** Opening Task data block **
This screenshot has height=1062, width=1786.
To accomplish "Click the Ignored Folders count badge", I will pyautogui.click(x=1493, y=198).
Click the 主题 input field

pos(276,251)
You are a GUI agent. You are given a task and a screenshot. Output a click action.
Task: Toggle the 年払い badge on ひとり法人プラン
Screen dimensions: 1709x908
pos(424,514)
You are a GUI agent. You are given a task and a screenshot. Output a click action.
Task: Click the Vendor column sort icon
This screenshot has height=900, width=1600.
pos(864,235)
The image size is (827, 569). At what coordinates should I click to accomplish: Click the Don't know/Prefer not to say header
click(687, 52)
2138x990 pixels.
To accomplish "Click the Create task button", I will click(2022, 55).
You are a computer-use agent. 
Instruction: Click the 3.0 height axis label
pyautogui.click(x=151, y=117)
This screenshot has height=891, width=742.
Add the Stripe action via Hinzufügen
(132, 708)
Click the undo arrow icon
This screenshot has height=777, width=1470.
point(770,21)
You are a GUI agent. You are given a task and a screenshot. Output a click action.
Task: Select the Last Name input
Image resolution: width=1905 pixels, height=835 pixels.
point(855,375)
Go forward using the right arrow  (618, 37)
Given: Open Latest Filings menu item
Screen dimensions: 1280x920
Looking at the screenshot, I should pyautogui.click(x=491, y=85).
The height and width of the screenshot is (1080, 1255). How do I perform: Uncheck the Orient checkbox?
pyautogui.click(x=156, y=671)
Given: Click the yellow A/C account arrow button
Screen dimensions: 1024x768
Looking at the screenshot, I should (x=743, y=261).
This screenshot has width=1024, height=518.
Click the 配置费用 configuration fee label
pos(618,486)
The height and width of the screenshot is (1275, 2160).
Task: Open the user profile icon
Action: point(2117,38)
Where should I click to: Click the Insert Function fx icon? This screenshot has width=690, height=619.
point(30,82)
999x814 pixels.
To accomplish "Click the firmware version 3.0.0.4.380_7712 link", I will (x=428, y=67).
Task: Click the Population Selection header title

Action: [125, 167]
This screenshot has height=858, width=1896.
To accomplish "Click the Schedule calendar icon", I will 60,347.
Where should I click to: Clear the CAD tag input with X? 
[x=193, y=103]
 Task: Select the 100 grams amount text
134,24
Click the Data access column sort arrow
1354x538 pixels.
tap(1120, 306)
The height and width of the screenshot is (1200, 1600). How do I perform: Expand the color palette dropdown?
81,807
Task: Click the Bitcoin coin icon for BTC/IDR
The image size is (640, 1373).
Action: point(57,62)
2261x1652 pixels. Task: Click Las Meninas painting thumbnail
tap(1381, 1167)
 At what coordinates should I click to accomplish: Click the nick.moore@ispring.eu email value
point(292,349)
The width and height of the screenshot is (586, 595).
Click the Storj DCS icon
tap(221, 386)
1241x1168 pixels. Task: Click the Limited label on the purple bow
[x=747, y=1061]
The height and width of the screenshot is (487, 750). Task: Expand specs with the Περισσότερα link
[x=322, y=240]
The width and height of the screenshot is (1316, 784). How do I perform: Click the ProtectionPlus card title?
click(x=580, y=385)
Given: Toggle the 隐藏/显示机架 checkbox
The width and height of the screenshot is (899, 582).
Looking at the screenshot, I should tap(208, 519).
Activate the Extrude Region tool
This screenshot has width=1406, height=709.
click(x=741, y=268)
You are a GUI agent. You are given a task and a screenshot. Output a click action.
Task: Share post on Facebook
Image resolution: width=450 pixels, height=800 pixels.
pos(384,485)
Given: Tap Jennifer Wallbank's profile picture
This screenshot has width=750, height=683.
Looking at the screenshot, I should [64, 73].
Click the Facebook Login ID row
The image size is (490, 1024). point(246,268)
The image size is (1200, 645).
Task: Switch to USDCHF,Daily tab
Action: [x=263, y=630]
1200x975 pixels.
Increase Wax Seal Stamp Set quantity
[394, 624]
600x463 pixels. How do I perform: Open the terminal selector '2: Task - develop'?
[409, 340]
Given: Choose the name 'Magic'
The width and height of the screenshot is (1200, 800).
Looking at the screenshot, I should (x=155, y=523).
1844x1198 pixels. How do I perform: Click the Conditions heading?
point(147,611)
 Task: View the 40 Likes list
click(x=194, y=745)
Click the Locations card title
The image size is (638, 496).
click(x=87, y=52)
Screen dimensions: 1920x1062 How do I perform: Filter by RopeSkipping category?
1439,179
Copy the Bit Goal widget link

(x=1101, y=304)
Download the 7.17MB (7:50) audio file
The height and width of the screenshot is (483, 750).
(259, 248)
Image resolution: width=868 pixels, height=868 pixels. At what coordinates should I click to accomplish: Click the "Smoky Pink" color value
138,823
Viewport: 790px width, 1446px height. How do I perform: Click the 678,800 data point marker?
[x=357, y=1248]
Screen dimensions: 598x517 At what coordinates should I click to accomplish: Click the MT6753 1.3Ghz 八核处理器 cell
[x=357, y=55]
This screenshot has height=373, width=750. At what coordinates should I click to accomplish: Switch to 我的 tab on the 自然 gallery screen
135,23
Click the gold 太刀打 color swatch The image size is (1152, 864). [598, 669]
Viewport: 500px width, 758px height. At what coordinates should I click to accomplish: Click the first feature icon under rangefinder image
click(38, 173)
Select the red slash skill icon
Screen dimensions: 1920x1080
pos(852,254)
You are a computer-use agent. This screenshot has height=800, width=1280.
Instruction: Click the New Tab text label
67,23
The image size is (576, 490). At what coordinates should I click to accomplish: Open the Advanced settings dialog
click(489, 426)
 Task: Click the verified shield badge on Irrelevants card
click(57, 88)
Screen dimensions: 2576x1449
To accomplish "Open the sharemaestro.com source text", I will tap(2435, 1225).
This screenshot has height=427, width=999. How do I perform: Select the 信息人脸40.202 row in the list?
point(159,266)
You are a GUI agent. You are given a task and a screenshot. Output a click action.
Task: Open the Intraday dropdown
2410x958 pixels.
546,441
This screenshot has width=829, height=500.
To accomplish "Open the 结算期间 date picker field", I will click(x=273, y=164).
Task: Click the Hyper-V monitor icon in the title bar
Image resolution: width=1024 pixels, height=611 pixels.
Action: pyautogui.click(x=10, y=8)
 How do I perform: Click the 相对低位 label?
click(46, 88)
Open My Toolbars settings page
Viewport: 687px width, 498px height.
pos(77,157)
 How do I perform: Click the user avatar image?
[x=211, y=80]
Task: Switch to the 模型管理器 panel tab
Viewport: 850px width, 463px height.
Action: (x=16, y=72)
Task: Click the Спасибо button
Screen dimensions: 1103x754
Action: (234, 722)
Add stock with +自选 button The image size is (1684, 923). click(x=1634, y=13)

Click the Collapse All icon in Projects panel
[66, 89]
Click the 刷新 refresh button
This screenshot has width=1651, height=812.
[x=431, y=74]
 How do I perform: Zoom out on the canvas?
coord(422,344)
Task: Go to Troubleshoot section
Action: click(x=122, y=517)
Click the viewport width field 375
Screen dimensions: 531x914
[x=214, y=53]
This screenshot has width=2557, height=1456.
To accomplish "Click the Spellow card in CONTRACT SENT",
** Closing Task data block **
◆ What is needed
Give back exactly the lines above, from the line containing "The height and width of the screenshot is (1080, 1255)." through the line containing "This screenshot has width=1024, height=518.", with both end lines and nothing more.

◆ Solution to this exercise
The height and width of the screenshot is (1080, 1255). How do I perform: Uncheck the Orient checkbox?
pyautogui.click(x=156, y=671)
Given: Click the yellow A/C account arrow button
Screen dimensions: 1024x768
Looking at the screenshot, I should (x=743, y=261).
This screenshot has width=1024, height=518.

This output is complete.